The approximately 500-mile race was looking like it would finish in under 24 hours, but the wind went light for the final miles into San Diego (a real shocker for San Diego . . . just kidding). Despite the closing light-air miles, the winning elapsed time and new course record was 29 hours, 2 minutes and 29 seconds, for an average speed of about 17 knots. Ninety percent of the event was a high-speed drag race, where keeping the throttle down, minimizing mistakes and avoiding collisions were keys to success. Then, near the turning mark into San Diego when the wind went light, choosing wind angles, making tactical decisions, and nurturing a few knots out of the breeze that existed are what made the difference.

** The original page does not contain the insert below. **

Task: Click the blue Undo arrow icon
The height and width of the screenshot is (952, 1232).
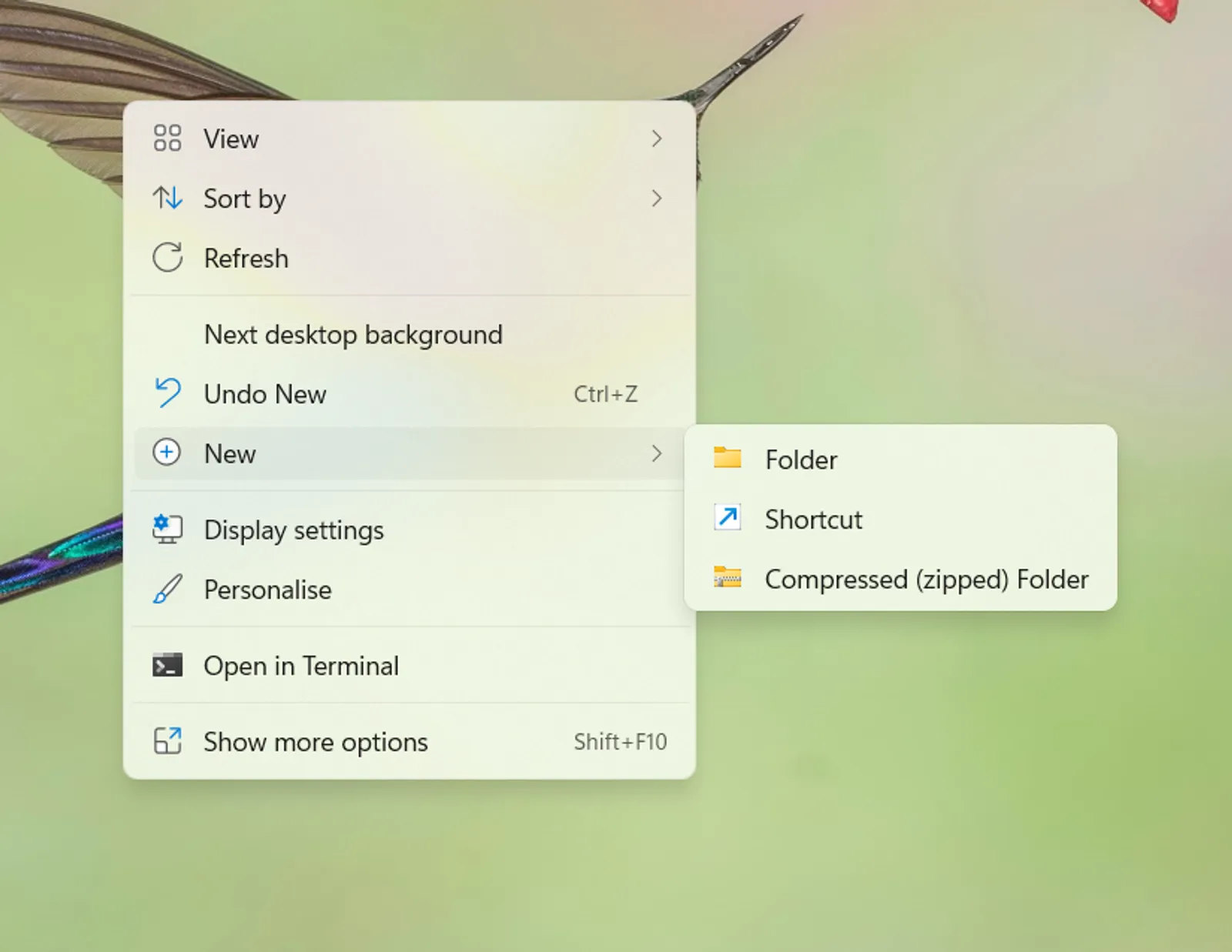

The new CA 500 was added to the growing, revitalized California Offshore Race Week, which this year included the Spinnaker Cup, the Coastal Cup, the Santa Barbara In-Port Race, the SoCal 300 and the CA 500. Participation in offshore racing has been in decline for many years, but the renewed efforts and collaboration between the clubs appear to be restoring energy and excitement to racing along the California coast. We’d love to see the trend continue.
Next up for the MOD70s will be the Transpac, where they’ll join another offshore success story: the huge anniversary fleet of about 100 boats in the 50th running of this California classic.
If variety is the spice, then the fifth annual Race To Alaska — the first segment of which started today — is a veritable jambalaya of waterborne fun. With the only rules being “no motor, no support,” pretty much anything that floats and can be motivated by wind or muscle power is going, including modern sailboats, an ancient sailboat (a 52-ft, 12-ton gaffer built in 1903), a variety of rowing craft, two stand-up paddleboards, and a “self-designed boat made from Hobie parts.”
If they all made it, 46 teams answered the starting gun at 5:00 this morning. The first short leg takes the fleet from Port Townsend, 40 miles across the Strait of Juan de Fuca to Victoria. The main action starts at high noon on Thursday. From Victoria, the next stop is Ketchikan, 710 miles up the Inland Passage, where the winds are as variable as string theory, and the currents make San Francisco Bay look like a still-life painting.
The teams with the best chance of actually winning the $10,000 first prize are on sailboats, all of which have been fitted with some sort of manual propulsion, be it rowing stations, paddles, pedal-driven propellers or, for all we know, swimming ahead of the boat with a rope in your teeth.
Most racers hail from the Pacific Northwest — Canada or Washington — but this year there are also entries from Pennsylvania, South Carolina, Wisconsin, Idaho, New York, Tennessee, Maine, Australia and the Netherlands.
For the first three years of the R2AK, multihulls won. The course record of 3 days, 20 hours, set in 2016, is still held by one. Last year, a monohull won. The all-woman Team Sail Like a Girl kicked everyone’s butts sail/pedaling their Bainbridge Island-based Melges 32. They are back this year to see if they can make it a two-fer. There are also three entries from the Bay Area with a decent chance at a win: Team Shut Up and Drive (Beneteau 33, San Francisco), Team Givin’ the Horns (Corsair F31, Goleta [near Santa Barbara]) and Team High Sea Drifters (Olson 30, San Rafael).
The second-place prize is a set of steak knives. Really. But they’re nice steak knives. Everyone else has to settle for surviving.